Every assessment includes a source diversity audit. I track: how many tiers are represented, how many languages, whether hostile sources (those who would benefit from the opposite conclusion) are included.
Seven Vectors
Events are mapped across seven analytical vectors:
| Vector | What It Tracks |
|---|---|
| INSTITUTIONAL | Government capacity, civil service, rule of law |
| ALLIANCE | NATO, EU, bilateral treaties, trust between states |
| ECONOMIC | Trade, sanctions, currency, investment flows |
| INFORMATION | Media, propaganda, platform control, censorship |
| MILITARY | Posture, deployments, readiness, doctrine changes |
| POLITICAL | Domestic polarization, elections, democratic norms |
| SOCIAL | Civil unrest, migration patterns, public trust |
When 5+ events across multiple vectors benefit the same actor, coincidence becomes improbable. That’s a pattern.
Cui Bono (Who Benefits?)
Every assessment asks: who benefits from this? Not who says they benefit, or who the narrative suggests benefits - who actually does, structurally?
The analysis maps four categories:
- Primary: Obvious winner
- Secondary: Less obvious beneficiary
- Hidden: Apparent loser who actually wins
- Paradoxical: Short-term winner, long-term loser
Then the Adversary Test: “If an adversary designed this policy to serve their interests, what would it look like? Does it look like this?”
Prediction Tracking
Predictions are analytical forecasts, not prophecies. Every prediction has:
- A specific, falsifiable claim (not vague)

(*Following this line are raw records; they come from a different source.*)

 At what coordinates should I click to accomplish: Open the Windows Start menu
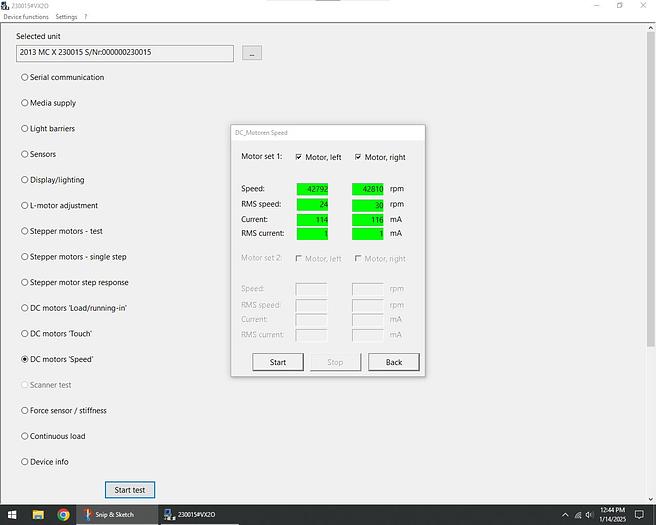[x=11, y=515]
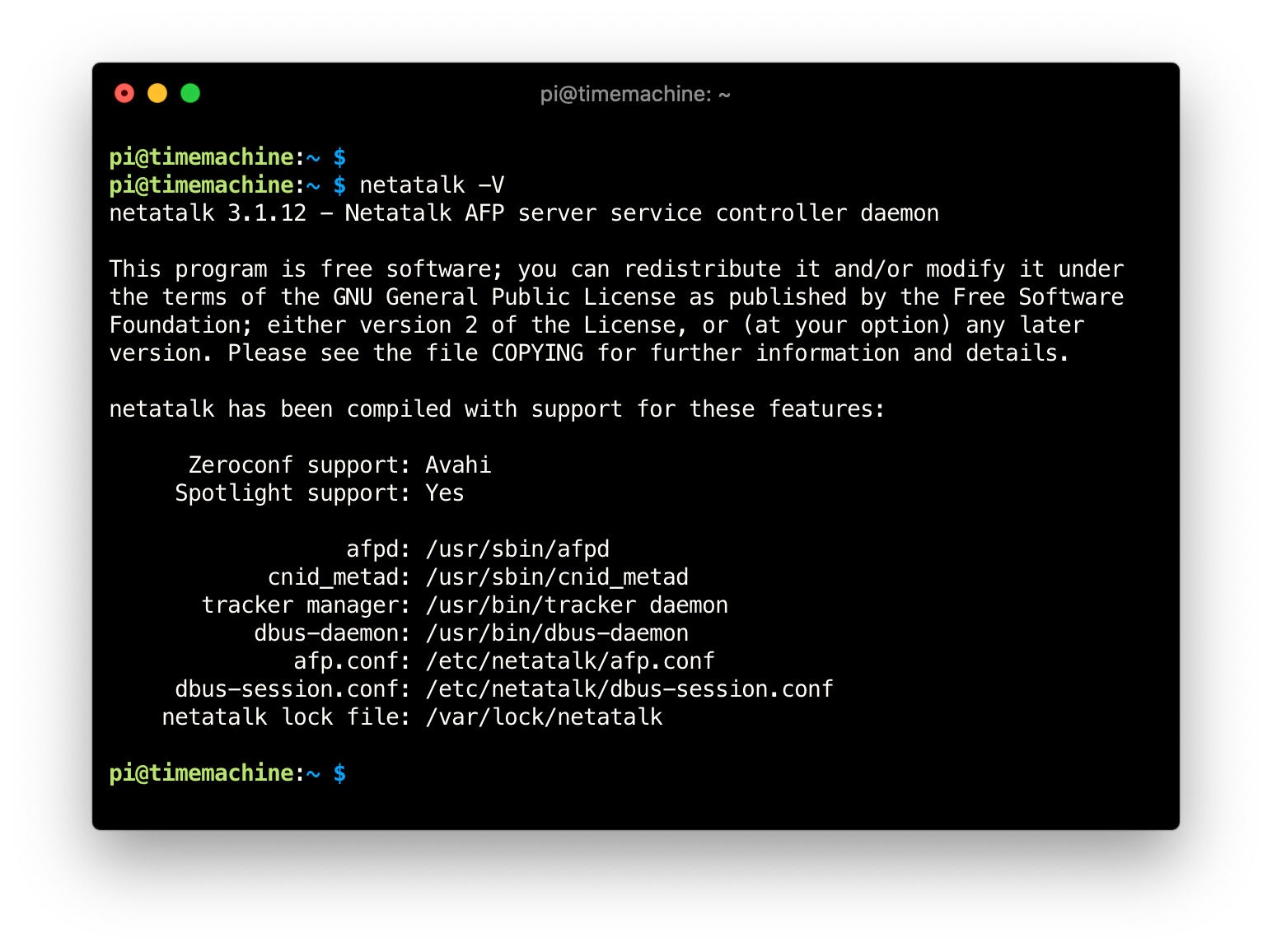This screenshot has width=1272, height=952.
Task: Click the yellow minimize window control
Action: 157,93
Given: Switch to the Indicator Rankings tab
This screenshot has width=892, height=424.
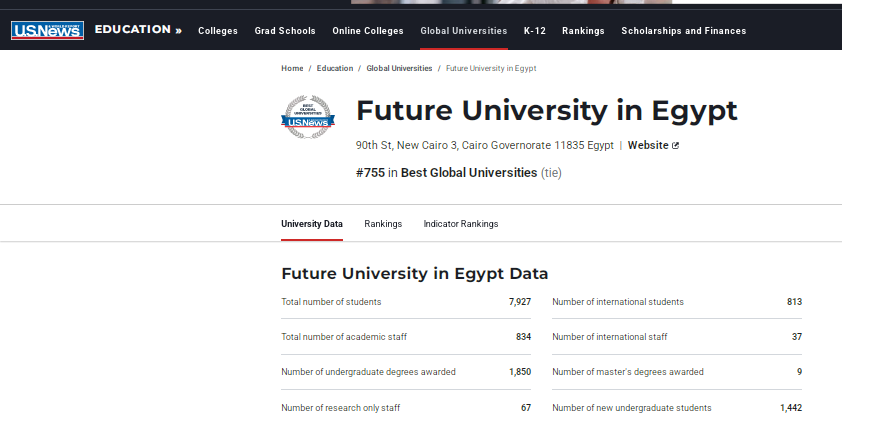Looking at the screenshot, I should pyautogui.click(x=460, y=224).
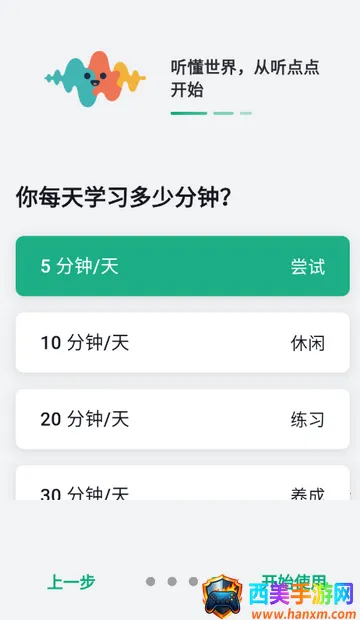Image resolution: width=360 pixels, height=620 pixels.
Task: Click the shortest third progress segment
Action: point(246,113)
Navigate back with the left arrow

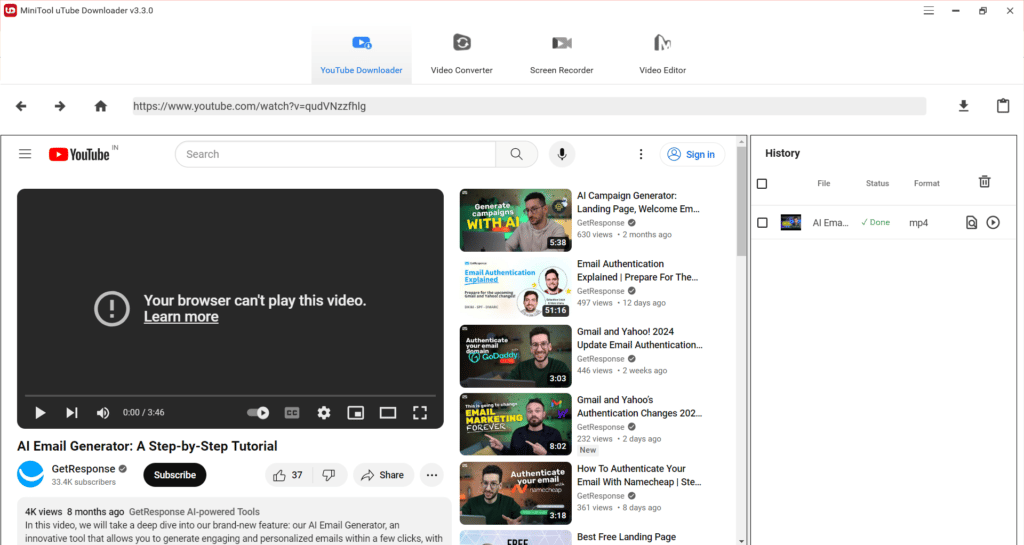[21, 106]
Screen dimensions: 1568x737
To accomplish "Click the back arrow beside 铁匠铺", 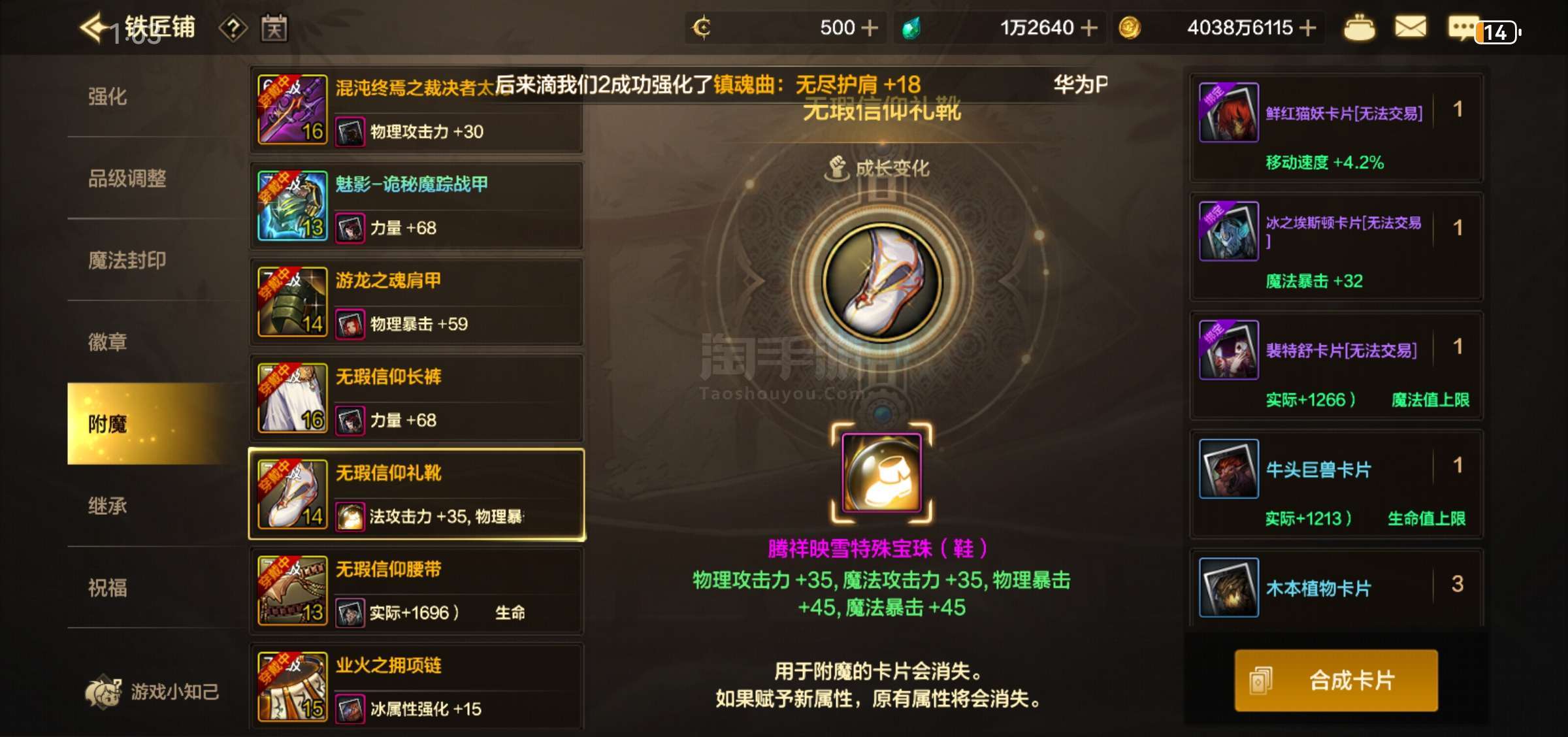I will click(95, 27).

- A deadline (no “eventually”)
- A confidence level with justification
- A signal watch (what I’m monitoring for early indicators)

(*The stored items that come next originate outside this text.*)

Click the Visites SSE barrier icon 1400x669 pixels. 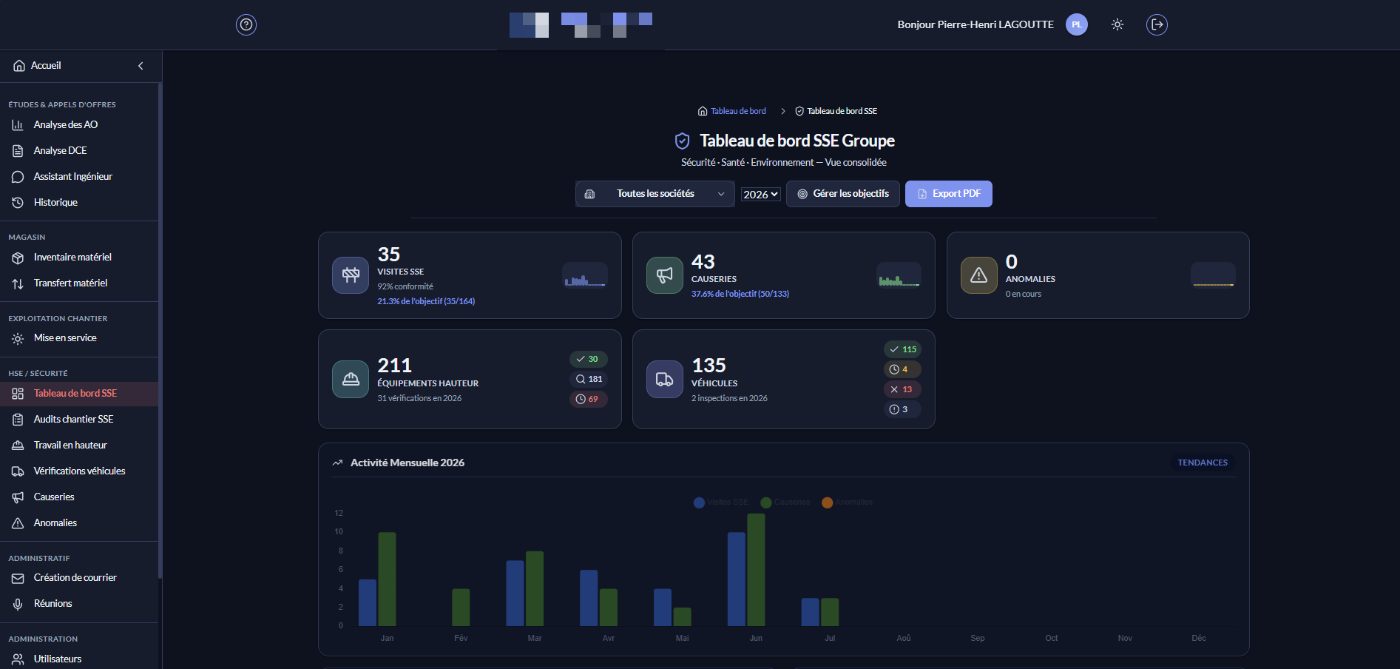[351, 275]
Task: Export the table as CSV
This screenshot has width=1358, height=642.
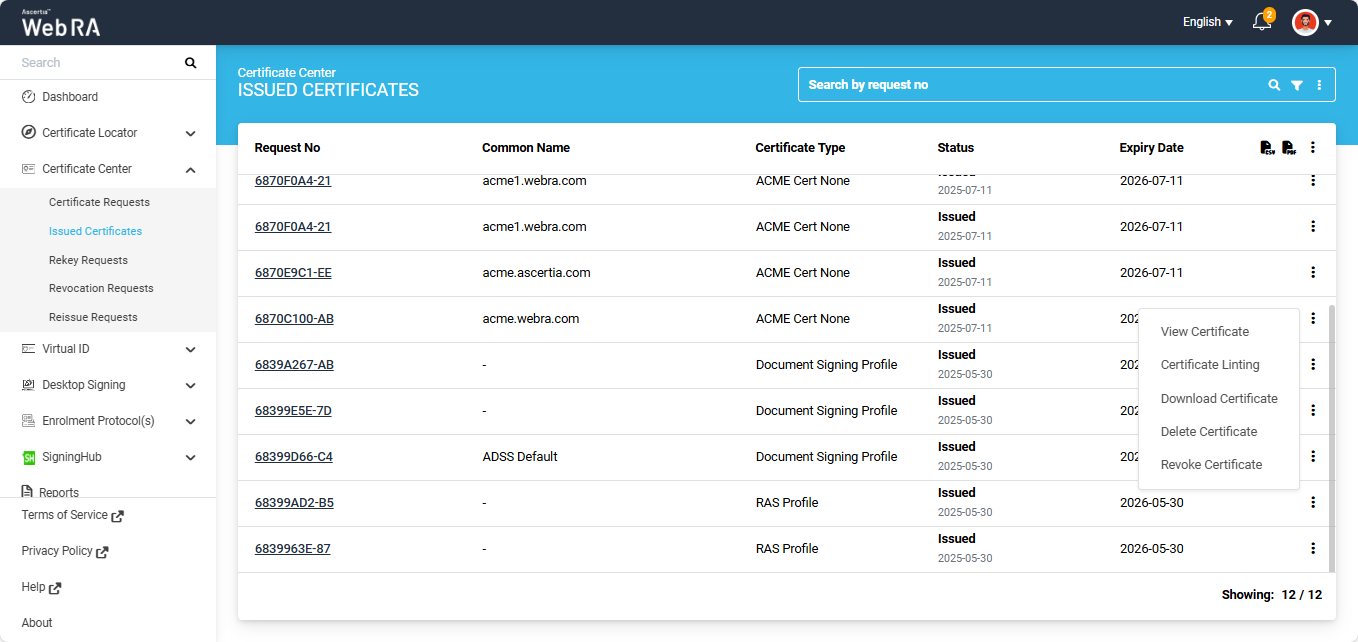Action: (1267, 148)
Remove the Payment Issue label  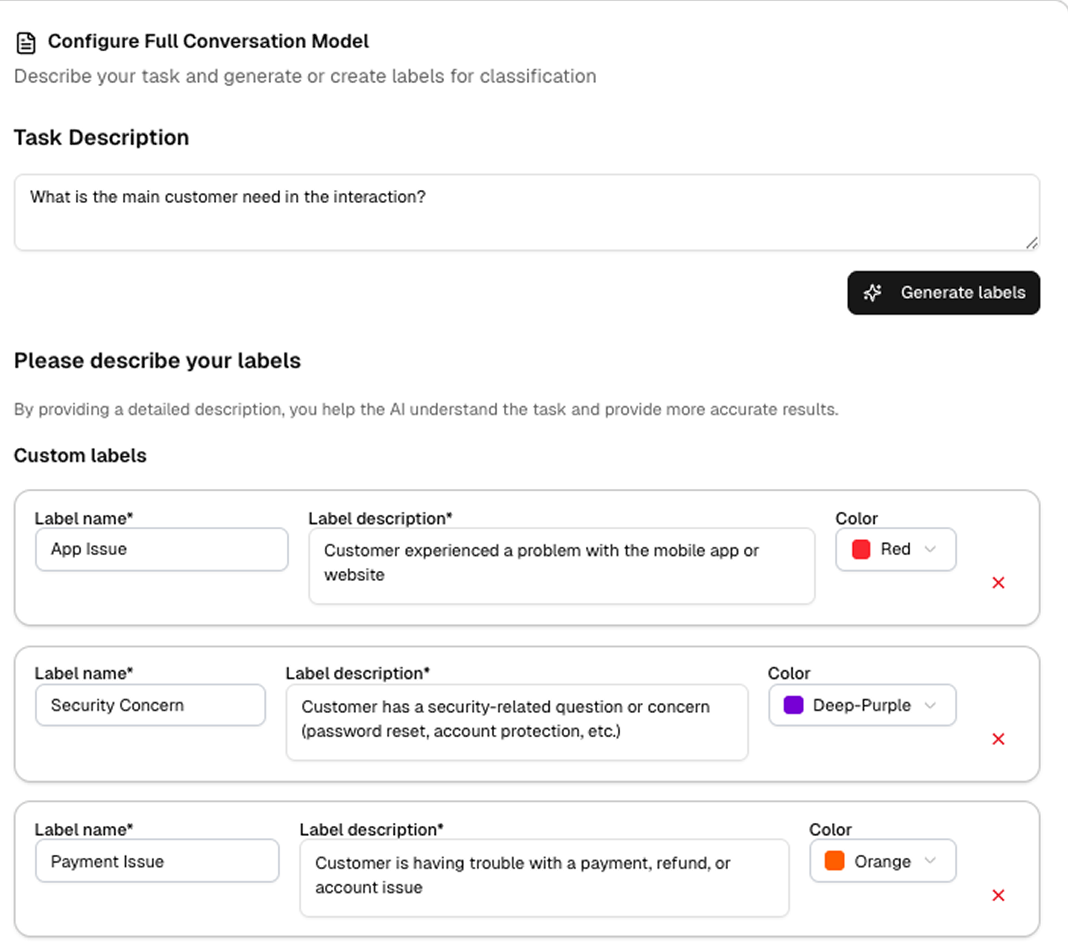[x=997, y=895]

- Falsification criteria (what would prove it wrong)
Predictions are tracked in a public ledger. When a deadline passes, the prediction is resolved: confirmed, falsified, partially confirmed, or expired. I publish the results either way. Calibration analysis checks whether I’m over- or under-confident at each level.
Prediction Audits
Predictions are audited at regular intervals (30, 60, 90 days) against verified current events. Each audit grades every prediction as: CONFIRMED, ON TRACK, PARTIALLY RIGHT, TOO EARLY, or WRONG. Misses are analyzed for systematic bias - not to excuse them, but to calibrate future assessments.
The March 2026 audit (20 predictions, January-March 2026) showed:
- 70% accuracy (confirmed + on track + partial)

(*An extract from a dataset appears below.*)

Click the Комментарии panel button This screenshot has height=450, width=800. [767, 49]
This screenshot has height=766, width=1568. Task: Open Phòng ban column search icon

- Strongest area: structural analysis (cui bono, supply chain cascades)
- Weakest area: institutional behavior modeling (overestimates rationality, underweights self-interest and regulatory capture)
- Correction applied: “capture check” added - before predicting institutional response, assess whether the institution has conflicts of interest that would prevent action
| Current track record: accuracy.md in the repository | March 2026 Scorecard |
Validation
Before publication, every assessment passes through three validation layers:
1. Data Integrity (automated)
Schema validation on all structured data. Prediction IDs, deadlines, vector names, source references - all checked against the schema.
2. Cognitive Bias Checklist (manual)
Eight biases checked before every assessment:
- Confirmation bias (am I seeking confirming evidence?)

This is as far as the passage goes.